È il fascino perverso della piazza. Chissenefrega per che cosa protesti, adesso. Basta che tu lo faccia. Senza volto, senza nome: l’uomo dell’anno per Time è il contestatore. Mezzo arabo nel pieno della sua ex Primavera, mezzo indignato anti Wall Street: non ci sono né colori, né latitudini, qui si elegge a modello di riferimento culturale e politico, chi s’arrabbia, chi contesta. Non c’è differenza e non c’è ragionamento. Spiegano così, quelli di Time : «Un anno dopo che un venditore di frutta tunisino si è dato fuoco, il dissenso si è diffuso in tutto il Medio Oriente, in Europa e Stati Uniti, rimodellando la politica mondiale e ridefinendo il potere dei popoli». Così si mescolano le ansie di libertà di molti egiziani, tunisini, siriani con chi in quelle piazze anti-dittatura ci andava soltanto per manipolare migliaia di giovani in buonafede.
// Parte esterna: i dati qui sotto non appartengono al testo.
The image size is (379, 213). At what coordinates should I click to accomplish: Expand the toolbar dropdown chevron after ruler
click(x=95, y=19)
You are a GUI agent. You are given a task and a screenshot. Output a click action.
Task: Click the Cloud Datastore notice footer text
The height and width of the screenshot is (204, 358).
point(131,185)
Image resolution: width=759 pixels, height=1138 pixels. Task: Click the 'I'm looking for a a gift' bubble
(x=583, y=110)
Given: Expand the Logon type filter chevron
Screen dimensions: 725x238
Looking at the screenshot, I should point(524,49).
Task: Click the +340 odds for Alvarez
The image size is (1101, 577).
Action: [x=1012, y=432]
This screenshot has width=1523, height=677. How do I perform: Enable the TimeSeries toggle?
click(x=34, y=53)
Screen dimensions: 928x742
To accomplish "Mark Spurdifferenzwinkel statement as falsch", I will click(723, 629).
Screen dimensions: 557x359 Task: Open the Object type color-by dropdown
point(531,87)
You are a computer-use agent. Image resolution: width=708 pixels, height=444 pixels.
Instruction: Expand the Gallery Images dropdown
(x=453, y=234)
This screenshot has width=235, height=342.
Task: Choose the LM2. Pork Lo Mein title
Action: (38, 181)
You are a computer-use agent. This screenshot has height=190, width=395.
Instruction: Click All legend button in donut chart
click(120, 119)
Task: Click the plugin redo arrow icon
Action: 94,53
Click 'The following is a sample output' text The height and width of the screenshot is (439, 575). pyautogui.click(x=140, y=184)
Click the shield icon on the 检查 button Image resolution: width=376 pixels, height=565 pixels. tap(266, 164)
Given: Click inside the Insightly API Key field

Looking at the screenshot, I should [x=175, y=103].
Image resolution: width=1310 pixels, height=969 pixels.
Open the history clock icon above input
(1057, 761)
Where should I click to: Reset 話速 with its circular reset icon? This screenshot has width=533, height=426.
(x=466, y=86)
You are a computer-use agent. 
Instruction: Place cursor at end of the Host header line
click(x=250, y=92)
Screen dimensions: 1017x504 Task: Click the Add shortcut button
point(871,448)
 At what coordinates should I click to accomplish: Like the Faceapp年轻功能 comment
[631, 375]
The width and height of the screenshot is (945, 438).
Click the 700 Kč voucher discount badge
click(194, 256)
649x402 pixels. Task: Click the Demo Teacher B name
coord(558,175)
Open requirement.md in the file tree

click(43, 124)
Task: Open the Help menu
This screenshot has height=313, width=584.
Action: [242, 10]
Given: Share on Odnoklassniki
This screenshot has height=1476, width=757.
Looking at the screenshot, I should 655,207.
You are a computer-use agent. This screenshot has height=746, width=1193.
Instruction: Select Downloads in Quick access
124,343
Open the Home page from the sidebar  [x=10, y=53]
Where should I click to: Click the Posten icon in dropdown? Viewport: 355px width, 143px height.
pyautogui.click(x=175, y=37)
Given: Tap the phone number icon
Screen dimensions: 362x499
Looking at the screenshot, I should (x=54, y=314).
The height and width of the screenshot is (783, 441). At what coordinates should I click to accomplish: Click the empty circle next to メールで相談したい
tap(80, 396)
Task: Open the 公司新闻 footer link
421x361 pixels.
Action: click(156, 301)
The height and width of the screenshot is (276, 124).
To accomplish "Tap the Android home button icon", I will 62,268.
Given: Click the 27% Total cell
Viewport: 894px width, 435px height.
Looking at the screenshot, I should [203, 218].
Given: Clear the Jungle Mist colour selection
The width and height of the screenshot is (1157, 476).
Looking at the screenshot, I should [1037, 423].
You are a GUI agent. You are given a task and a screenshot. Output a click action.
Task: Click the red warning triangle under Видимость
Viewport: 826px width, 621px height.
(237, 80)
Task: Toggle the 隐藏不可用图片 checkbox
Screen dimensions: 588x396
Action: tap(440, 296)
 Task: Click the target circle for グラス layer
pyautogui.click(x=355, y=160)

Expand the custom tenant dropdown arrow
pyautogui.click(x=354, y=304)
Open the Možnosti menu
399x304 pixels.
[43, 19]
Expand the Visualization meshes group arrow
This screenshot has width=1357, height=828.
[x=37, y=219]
Così si equipara il manifestante pacifico anche se molto ideologico spagnolo con l’anarchico greco che ha incendiato decine di volte Atene. Così si mitizza anche chi quest’anno ha distrutto Roma,nella giornata più allucinante del 2011.
Time non resiste, senza differenziarsi neanche un po’ da tutti coloro che in questo 2011 non sono riusciti a restare freddi nei confronti delle proteste. La suggestione della piazza liberatrice e democratica ha illuso il pianeta, lasciandolo però oggi orfano di un nemico vero.
Perché se accomuni i dittatori sanguinari alla finanza globale deragli per forza. È sciagurata idolatria a prescindere nei confronti della protesta. È quel modo un po’ ridicolo di appassionarsi all’idea che scendere per strada con cartelli, pietre oppure molotov, sia la risposta.
Non c’è un nuovo disegno politico che sia uno nelle manifestazioni globali che hanno caratterizzato il 2011.Non ce l’hanno avuto tutte le rivolte arabe che hanno portato al paradosso più volte ricordato di una diminuzione della democrazia nei Paesi che in teoria sarebbero stati liberati dai loro tiranni. Non c’è alcuna novità concreta nella demagogica contestazione dei ricconi della finanza da parte dei dimostranti di Occupy Wall Street o degli indignados del resto del mondo.
Involontariamente o no, Time vota persona dell’anno chi ha contribuito al disastro della Grecia bloccando con scioperi e manifestazioni un Paese che era già abbondantemente sull’orlo della bancarotta.
Inebriarsi del presunto vento di libertà e di cambiamento portato dalle piazze è la sconfitta del settimanale che l’anno scorso aveva scelto il fondatore di Facebook come uomo dell’anno. Quella, all’epoca, era una scelta in controtendenza e quasi sorprendente: non per la popolarità, ma perché nell’esatto momento in cui Time lo sceglieva come simbolo Mark Zuckerberg era nel pieno delle polemiche sulla sua perfidia, sulla sua ego smisurata, sul suo cinismo.
Non c’è nessun coraggio, adesso. Scegliere un’entità senza identità come quella del manifestante globale significa andare sul sicuro: ti piace vincere facile? Tutti si sono fatti affascinare dalle piazze, bene facciamolo anche noi, ma non preoccupiamoci di selezionare questo o quel personaggio, facciamolo senza selezionare davvero. Tutti e nessuno,nessuno e tutti.L’avevano già fatto nel 2006, quando avevano scelto come persona dell’anno «Tu», cioè noi.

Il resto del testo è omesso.